■ Les consignes:
A. Dans le texte sur Maurice Kamto, à quelle place est-il arrivé à la présidentielle de 2018 ?
B. Recopiez le passage du texte sur Maurice Kamto qui commence par « L’option MANIDEM : un » et va jusqu'à « dans les faits. ».

■ Texte fourni:
===============

Retour sur un duel inachevé
La candidature de Maurice Kamto était scrutée avec attention. En 2018, le leader du Mouvement pour la Renaissance du Cameroun (MRC) avait secoué l’establishment en se classant deuxième à la présidentielle, derrière Paul Biya.
Il avait ensuite refusé de reconnaître les résultats, arguant d’une victoire volée, et s’était abstenu de participer aux élections législatives et municipales de 2020, dénonçant un système électoral vicié. Ce boycott, censé affirmer une ligne de contestation, a fini par isoler le MRC du jeu politique institutionnel.
En 2025, face à l’évidence de son inéligibilité en tant que président d’un parti non représenté à l’Assemblée nationale ou dans un conseil municipal, Kamto a tenté une nouvelle stratégie.
L’option MANIDEM : un pari risqué plombé par la guerre de légitimité
Le plan B du camp Kamto a émergé dans les dernières semaines précédant la clôture des candidatures. Faute de pouvoir se présenter sous la bannière du MRC, l’ancien ministre a tenté une manœuvre audacieuse : obtenir l’investiture du MANIDEM (Mouvement Africain pour la Nouvelle Indépendance et la Démocratie), un petit parti panafricaniste dirigé par Anicet Ekané… Du moins, dans les faits.
Sur le papier, le deal semblait scellé. Mais en coulisses, un autre acteur s’est invité dans la bataille : Dieudonné Yebga, qui a lui aussi déposé sa candidature à la présidentielle sous l’étiquette… du même MANIDEM. Hier encore, lors des débats au Conseil constitutionnel, Maurice Kamto a plaidé la régularité de son investiture, rappelant qu’elle émane du président « légalement reconnu » du parti, Anicet Ekané.

===============

■ Lignes extraites:

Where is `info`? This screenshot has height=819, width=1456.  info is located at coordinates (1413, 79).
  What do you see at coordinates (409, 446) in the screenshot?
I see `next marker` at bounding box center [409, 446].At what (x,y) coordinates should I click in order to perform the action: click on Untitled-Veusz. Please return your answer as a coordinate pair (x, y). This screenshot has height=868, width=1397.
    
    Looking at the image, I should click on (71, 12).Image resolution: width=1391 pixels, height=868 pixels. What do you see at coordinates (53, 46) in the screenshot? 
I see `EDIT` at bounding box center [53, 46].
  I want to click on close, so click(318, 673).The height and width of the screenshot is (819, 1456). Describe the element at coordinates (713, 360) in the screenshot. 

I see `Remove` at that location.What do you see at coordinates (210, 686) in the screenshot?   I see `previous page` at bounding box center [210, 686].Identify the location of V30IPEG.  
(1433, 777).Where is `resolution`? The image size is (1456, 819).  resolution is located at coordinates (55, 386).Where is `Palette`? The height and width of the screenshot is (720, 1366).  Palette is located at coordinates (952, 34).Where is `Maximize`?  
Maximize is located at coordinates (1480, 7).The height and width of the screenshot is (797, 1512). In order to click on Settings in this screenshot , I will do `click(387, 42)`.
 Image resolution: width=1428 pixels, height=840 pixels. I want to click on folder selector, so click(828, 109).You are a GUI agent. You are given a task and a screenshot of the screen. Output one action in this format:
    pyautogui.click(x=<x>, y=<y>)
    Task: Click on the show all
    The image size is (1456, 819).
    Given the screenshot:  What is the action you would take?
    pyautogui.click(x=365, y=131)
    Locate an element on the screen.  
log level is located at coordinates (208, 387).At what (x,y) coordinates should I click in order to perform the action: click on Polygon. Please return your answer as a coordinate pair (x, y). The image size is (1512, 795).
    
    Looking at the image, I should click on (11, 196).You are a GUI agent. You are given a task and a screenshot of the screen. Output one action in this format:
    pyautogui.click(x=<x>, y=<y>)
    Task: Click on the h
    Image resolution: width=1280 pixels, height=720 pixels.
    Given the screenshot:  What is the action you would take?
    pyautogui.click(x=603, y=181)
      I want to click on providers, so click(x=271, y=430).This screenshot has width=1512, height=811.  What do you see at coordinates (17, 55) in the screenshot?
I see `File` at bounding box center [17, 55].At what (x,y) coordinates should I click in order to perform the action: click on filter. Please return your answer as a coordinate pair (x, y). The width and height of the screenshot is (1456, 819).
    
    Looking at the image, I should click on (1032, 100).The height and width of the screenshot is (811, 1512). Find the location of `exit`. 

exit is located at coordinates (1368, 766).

===============

■ Réponses par consigne:
A. Il est arrivé deuxième, derrière Paul Biya.

B.
L’option MANIDEM : un pari risqué plombé par la guerre de légitimité
Le plan B du camp Kamto a émergé dans les dernières semaines précédant la clôture des candidatures. Faute de pouvoir se présenter sous la bannière du MRC, l’ancien ministre a tenté une manœuvre audacieuse : obtenir l’investiture du MANIDEM (Mouvement Africain pour la Nouvelle Indépendance et la Démocratie), un petit parti panafricaniste dirigé par Anicet Ekané… Du moins, dans les faits.